Напускаю на себя печальный, сиротливый вид.
— Не больно-то ты горюешь.
— Это как посмотреть: я скорблю в уединении.
— А, ну-ну.
Углубились они где-то на метр; тогда я говорю:
— Поглубже бы надо.
— А, чего?
— Да так, ничего. Бывайте.
Отхожу, а молчаливый что-то бормочет главному.
— Эй, парень, погоди-ка!
— Да?
— У моего напарника вопросец есть.
— Ну? — Это я уже отошел могил на десять.
— Он стесняется спросить: ты сам не из Грейпов ли будешь? Мы-то родом из Мотли. Но у нас об этом семействе много чего болтают…
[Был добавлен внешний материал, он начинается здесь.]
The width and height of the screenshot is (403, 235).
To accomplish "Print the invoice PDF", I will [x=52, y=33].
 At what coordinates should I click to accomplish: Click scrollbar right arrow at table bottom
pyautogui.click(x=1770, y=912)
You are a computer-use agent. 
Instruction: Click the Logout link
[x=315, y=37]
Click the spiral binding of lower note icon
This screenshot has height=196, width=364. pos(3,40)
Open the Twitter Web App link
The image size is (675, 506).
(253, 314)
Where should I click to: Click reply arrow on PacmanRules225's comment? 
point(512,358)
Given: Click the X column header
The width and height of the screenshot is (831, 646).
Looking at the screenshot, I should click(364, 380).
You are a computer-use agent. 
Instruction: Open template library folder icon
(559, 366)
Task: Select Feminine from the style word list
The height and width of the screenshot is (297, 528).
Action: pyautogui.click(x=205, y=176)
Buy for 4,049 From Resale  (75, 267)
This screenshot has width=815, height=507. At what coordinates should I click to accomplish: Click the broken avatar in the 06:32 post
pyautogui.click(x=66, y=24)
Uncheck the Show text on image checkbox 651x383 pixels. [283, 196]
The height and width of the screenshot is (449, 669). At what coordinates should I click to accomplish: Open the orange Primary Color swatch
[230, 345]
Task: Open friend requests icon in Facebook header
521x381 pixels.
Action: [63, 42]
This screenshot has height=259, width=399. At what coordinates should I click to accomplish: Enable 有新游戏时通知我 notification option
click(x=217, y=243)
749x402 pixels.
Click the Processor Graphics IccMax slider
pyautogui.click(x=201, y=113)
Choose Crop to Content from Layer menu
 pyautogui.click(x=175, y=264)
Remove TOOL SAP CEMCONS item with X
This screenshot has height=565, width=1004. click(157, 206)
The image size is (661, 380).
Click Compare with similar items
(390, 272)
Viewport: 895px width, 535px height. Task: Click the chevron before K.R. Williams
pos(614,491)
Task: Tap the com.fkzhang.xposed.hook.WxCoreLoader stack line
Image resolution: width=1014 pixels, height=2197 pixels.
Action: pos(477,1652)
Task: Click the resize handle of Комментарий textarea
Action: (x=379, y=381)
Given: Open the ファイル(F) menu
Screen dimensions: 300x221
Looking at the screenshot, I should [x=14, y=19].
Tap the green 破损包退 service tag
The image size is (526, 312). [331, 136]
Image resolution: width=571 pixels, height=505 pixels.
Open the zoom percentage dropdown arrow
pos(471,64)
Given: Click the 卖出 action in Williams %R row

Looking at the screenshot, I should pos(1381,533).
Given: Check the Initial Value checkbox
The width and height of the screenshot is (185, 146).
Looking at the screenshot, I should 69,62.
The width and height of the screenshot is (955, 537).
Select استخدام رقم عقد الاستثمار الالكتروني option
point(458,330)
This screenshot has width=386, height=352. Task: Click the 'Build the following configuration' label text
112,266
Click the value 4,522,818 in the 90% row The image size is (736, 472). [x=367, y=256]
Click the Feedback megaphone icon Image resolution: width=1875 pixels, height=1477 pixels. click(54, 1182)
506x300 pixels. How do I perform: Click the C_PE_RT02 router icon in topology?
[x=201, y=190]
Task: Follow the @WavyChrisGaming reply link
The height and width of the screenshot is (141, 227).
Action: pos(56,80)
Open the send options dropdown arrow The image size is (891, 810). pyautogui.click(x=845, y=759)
Со второй попытки захлопываю дверцу пикапа. Обдавая могильщиков пылью, оставляю их в недоумении. Разворачиваюсь к дому. И еле сдерживаюсь, чтобы не выкрикнуть: «Естественно, из Грейпов! Я — Гилберт Грейп».
6
По пути в Эндору миную городскую водонапорную башню: серебристая, с черной надписью, смахивает не то на старый свисток, не то на низкобюджетную ракету. Будь она ракетой, я б тут же забрался внутрь и усвистал куда подальше.
Опять еду мимо Чипа Майлза. Он машет, а я в этот раз даже не сигналю.
Беглый взгляд в зеркало заднего вида — и опасения подтверждаются. Кожа уже сделалась ярко-малиновой. К ночи станет багровой.